ANYONE can "build" (*cough* copy someone elses *cough*) a framework for a profit and therein lies part of the problem. the focus is ALWAYS on profit and never on design and understanding.
seriously though. let's not rely so heavily on statistics. let's start thinking more.
Re: Denning, not Demming
Re: Ugh, here we go again
This will never be good news until CS schools re-introduce rigor into their CS curricula. Otherwise, we'll see the same dot-com bonanza of unqualified bozos going into CS because "it's the next best thing!!!"... and graduating without having ever getting past sophomore skills.
Yes and no. I do think that CS programs need to become more uniformly rigorous but the plain fact is that much of a standard CS curriculum is of little to no use for your average programmer and there are a lot of things that are clearly missing from CS that would benefit programmers.
I have long argued that there should be a software engineering discipline that is related but focused on different things than CS. It would be similar to the distinction between physics and mechanical engineering, for example. I would never hire a physicist to do a engineer's job and vice-versa. The lack of this distinction for computer professionals creates a lot of confusion and misconceptions.
IT Jobs != CS Major
As much as U.S. corporations deserve it, we won't see a shortage of skilled workers driving up wages in IT anytime soon. Offshore labor and the automation of most aspects of computing provide a fat cushion that will prevent actual demand from exceeding effective supply.

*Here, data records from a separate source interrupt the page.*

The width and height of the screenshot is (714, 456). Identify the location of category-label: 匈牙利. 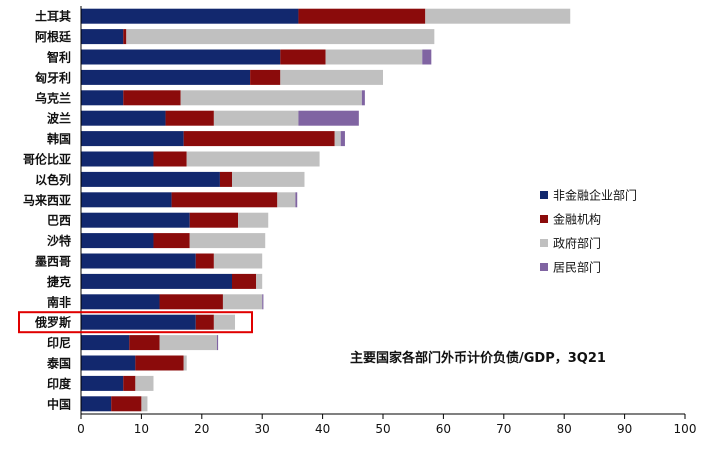
(52, 78).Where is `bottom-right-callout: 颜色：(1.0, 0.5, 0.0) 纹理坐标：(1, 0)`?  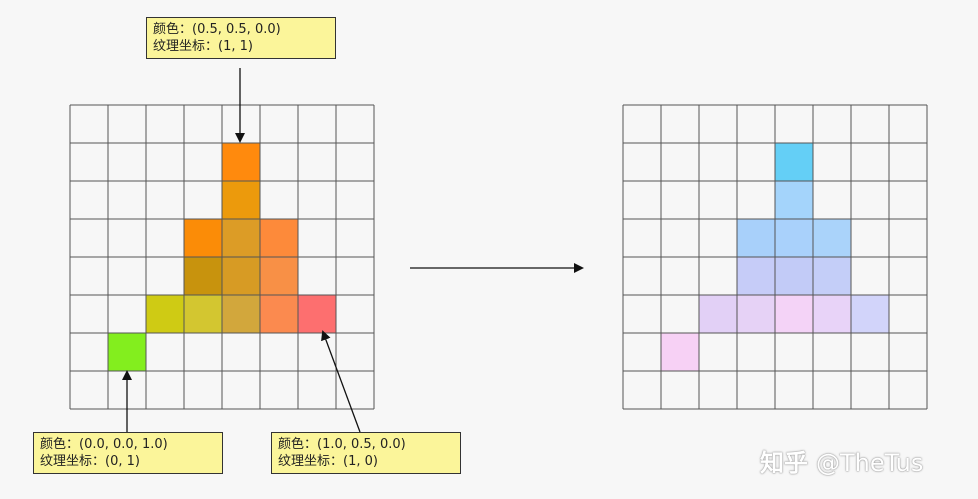 bottom-right-callout: 颜色：(1.0, 0.5, 0.0) 纹理坐标：(1, 0) is located at coordinates (366, 453).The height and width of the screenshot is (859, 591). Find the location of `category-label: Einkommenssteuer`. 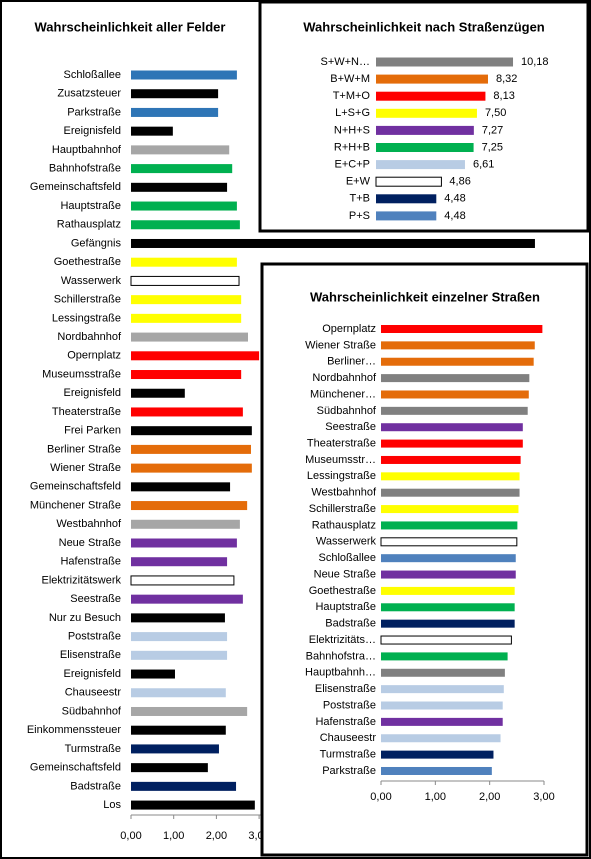

category-label: Einkommenssteuer is located at coordinates (74, 730).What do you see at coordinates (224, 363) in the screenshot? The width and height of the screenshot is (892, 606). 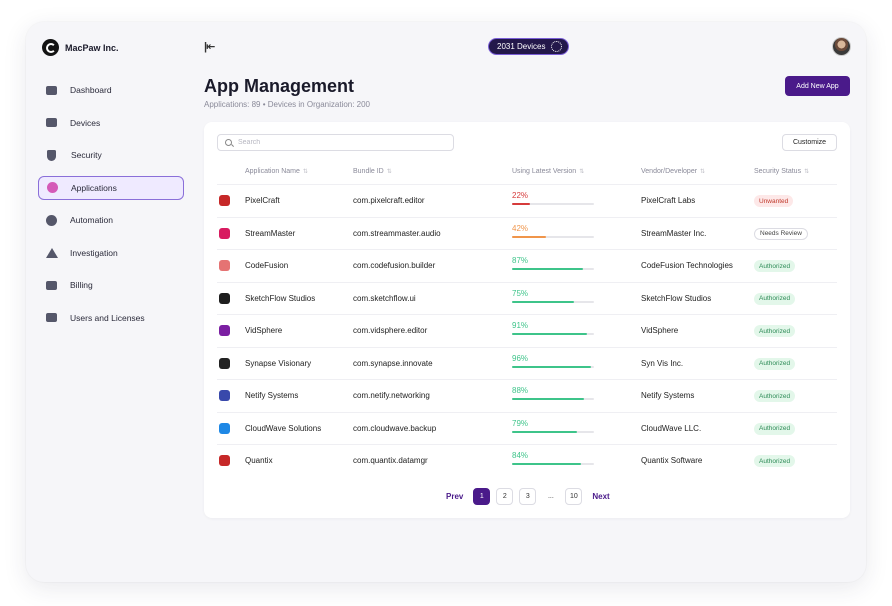 I see `synapse-app-icon` at bounding box center [224, 363].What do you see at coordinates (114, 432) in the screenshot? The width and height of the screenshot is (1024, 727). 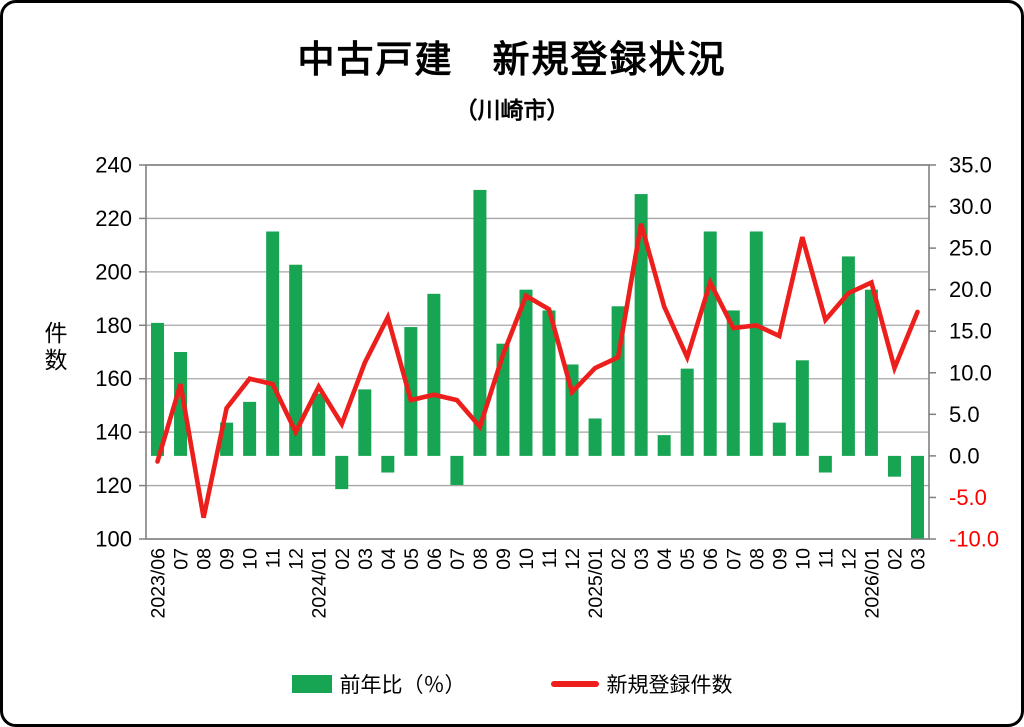 I see `left-tick-label: 140` at bounding box center [114, 432].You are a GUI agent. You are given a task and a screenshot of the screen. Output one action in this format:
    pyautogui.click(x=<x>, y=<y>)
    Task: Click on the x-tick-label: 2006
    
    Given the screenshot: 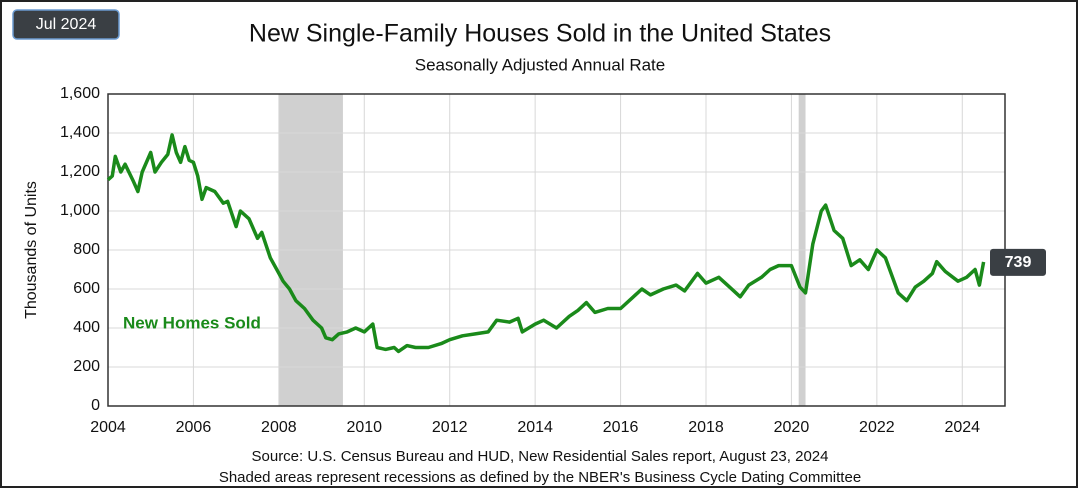 What is the action you would take?
    pyautogui.click(x=194, y=428)
    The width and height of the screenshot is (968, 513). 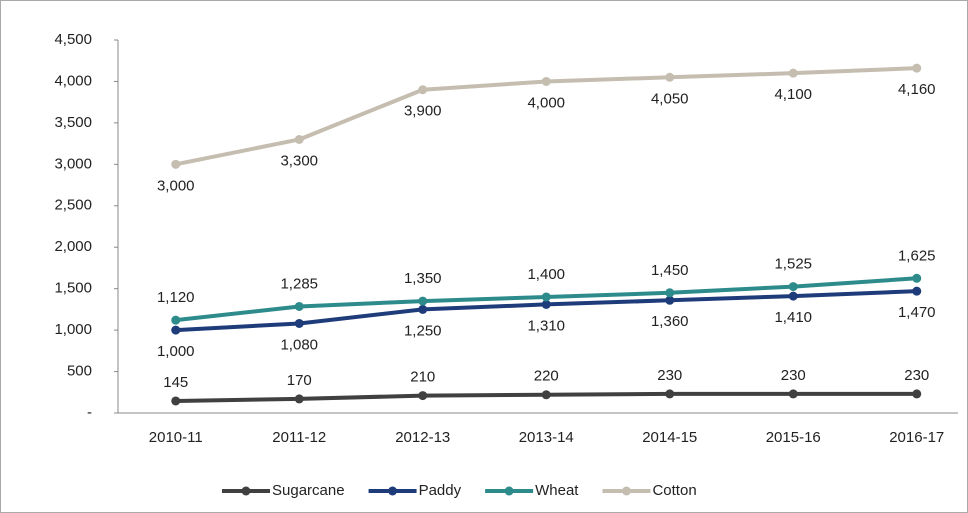 What do you see at coordinates (299, 160) in the screenshot?
I see `data-label: 3,300` at bounding box center [299, 160].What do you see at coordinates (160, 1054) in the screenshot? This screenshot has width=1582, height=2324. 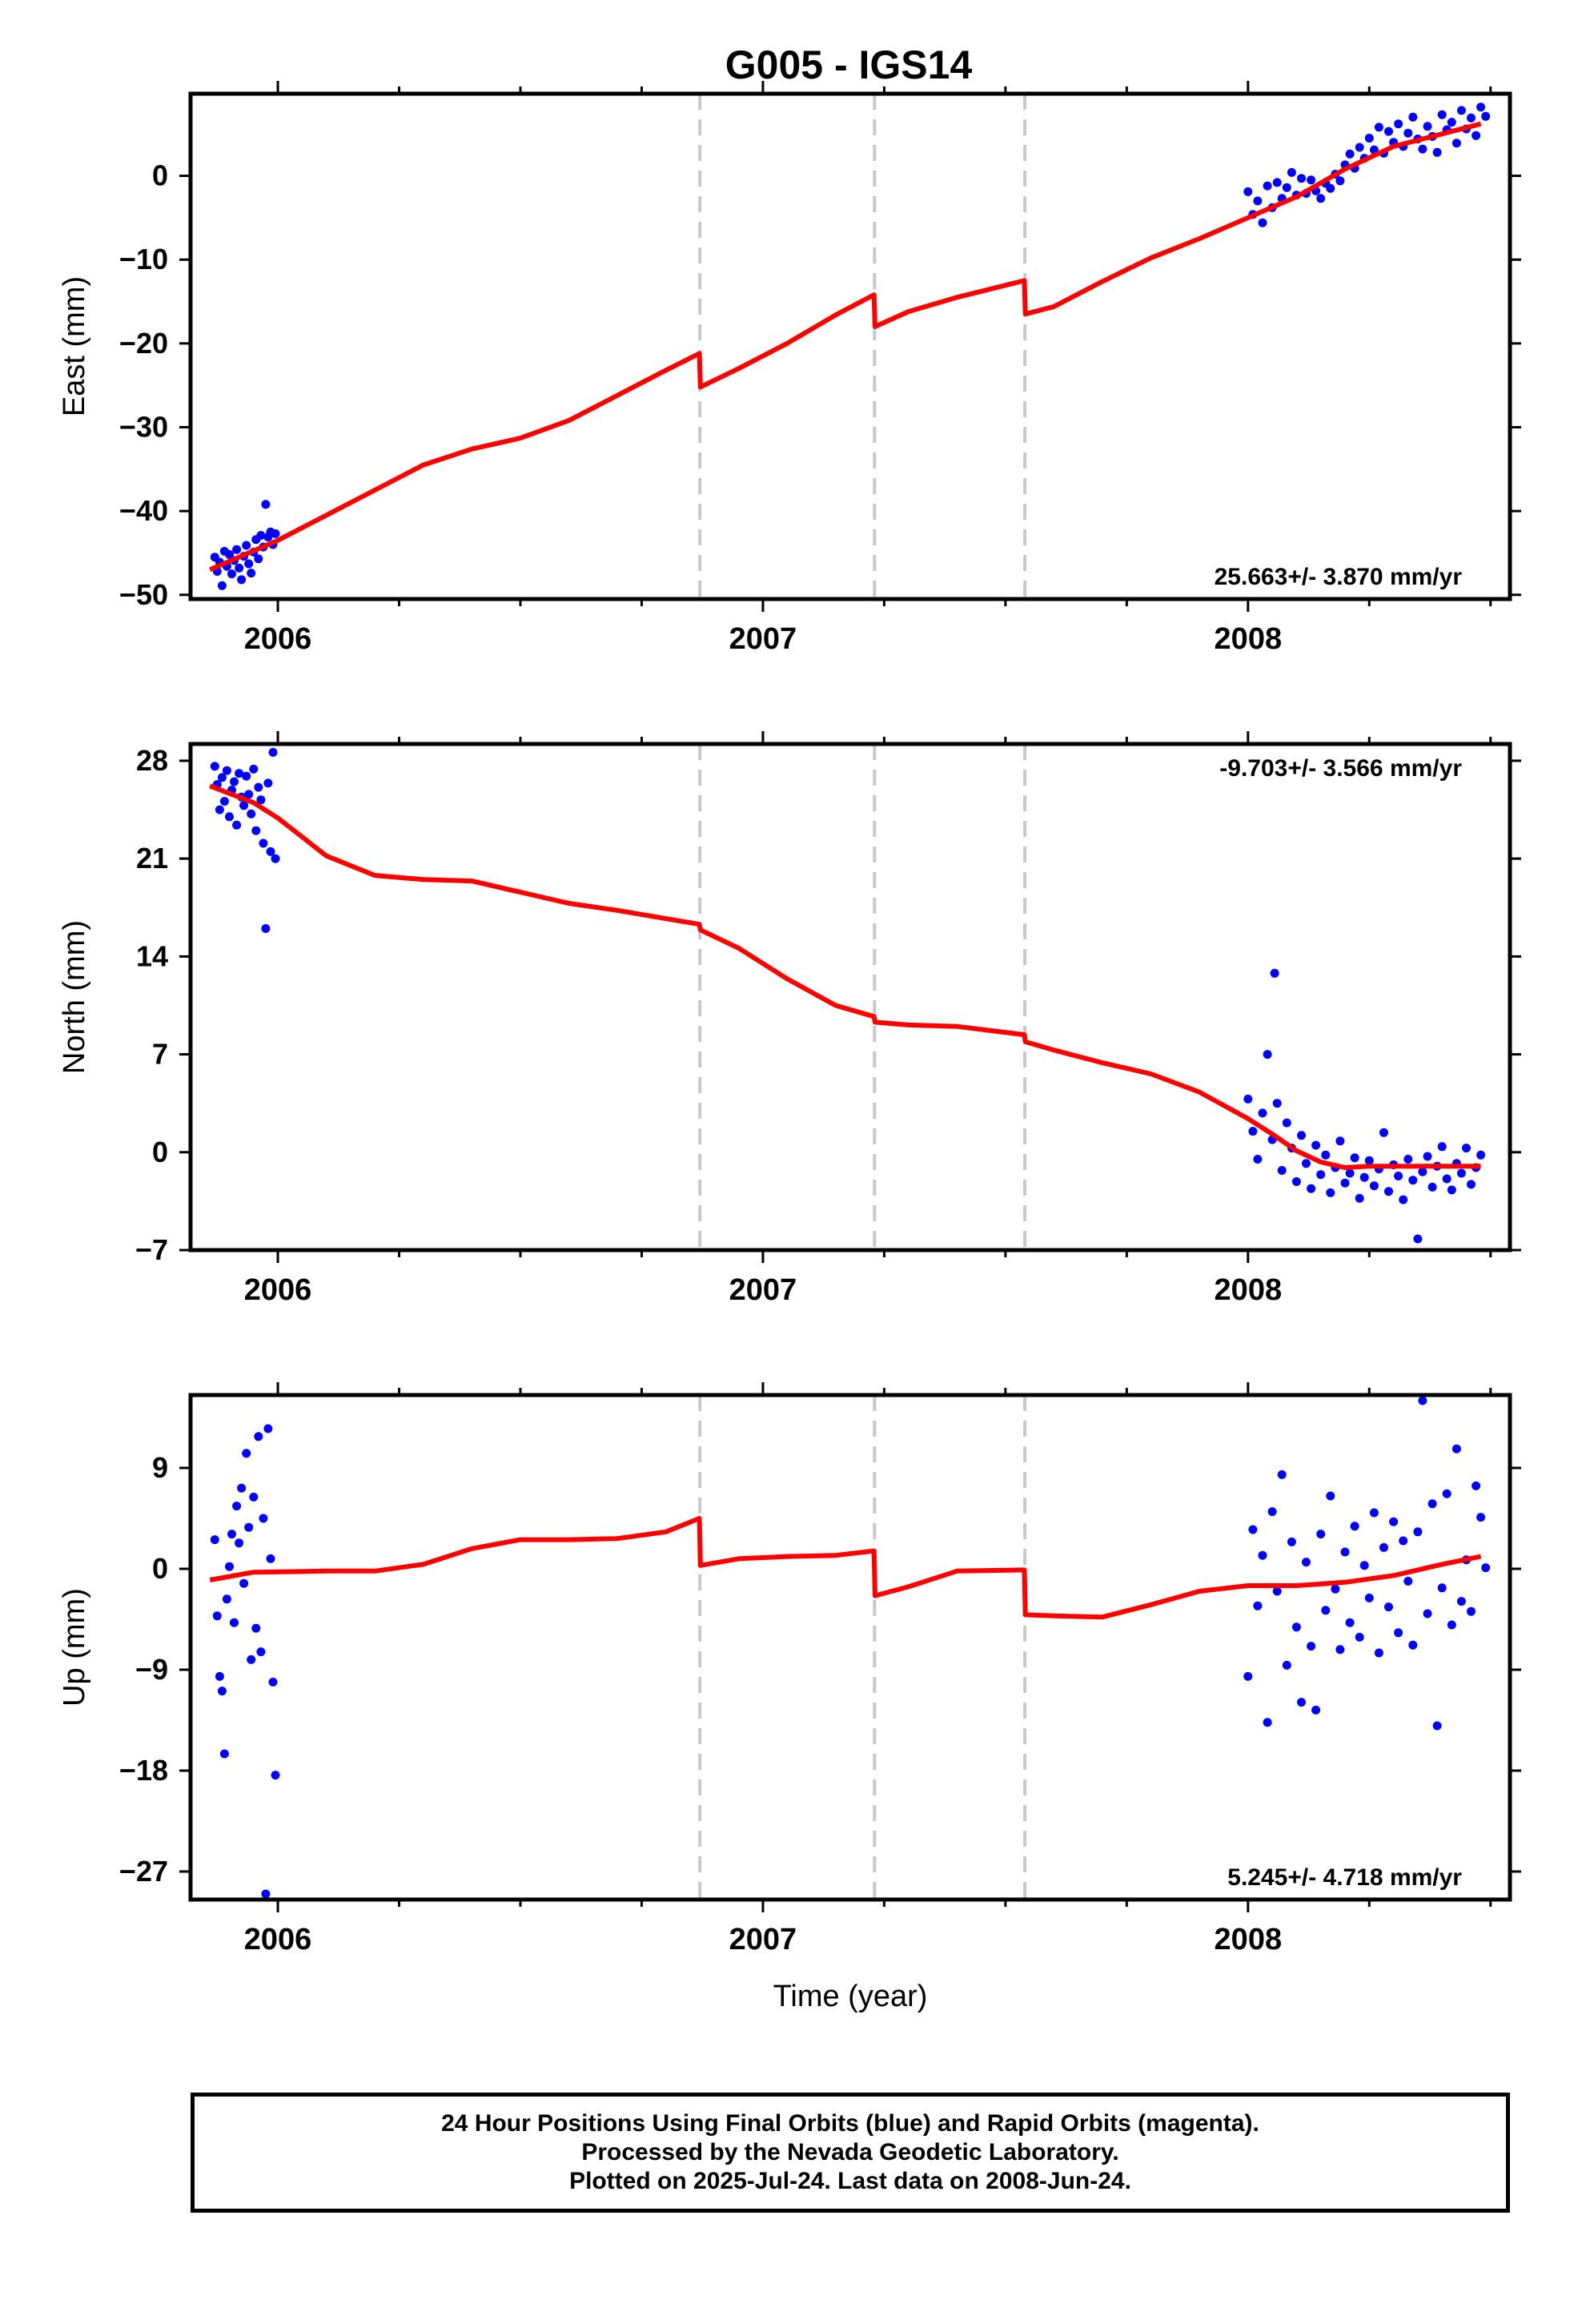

The automation part is particularly relevant as it means that non-CS graduates can effectively fill most IT jobs -- better in many cases.
So, in practical terms, the ratio of CS graduates to computing jobs is almost irrelevant. These sorts of statistics only get trotted out by people with an agenda. In this case it's academics who want to reverse a trend of declining enrollment in their departments and the accompanying loss of status and funding. Unfortunately, this makes them allies (witting or unwitting) of the traitor CEOs who use the same statistics to argue for unlimited H1B/L1 visas and the unrestricted ability to ship jobs anywhere people will work for a nickel less. Which, of course, is what caused the problem to begin with.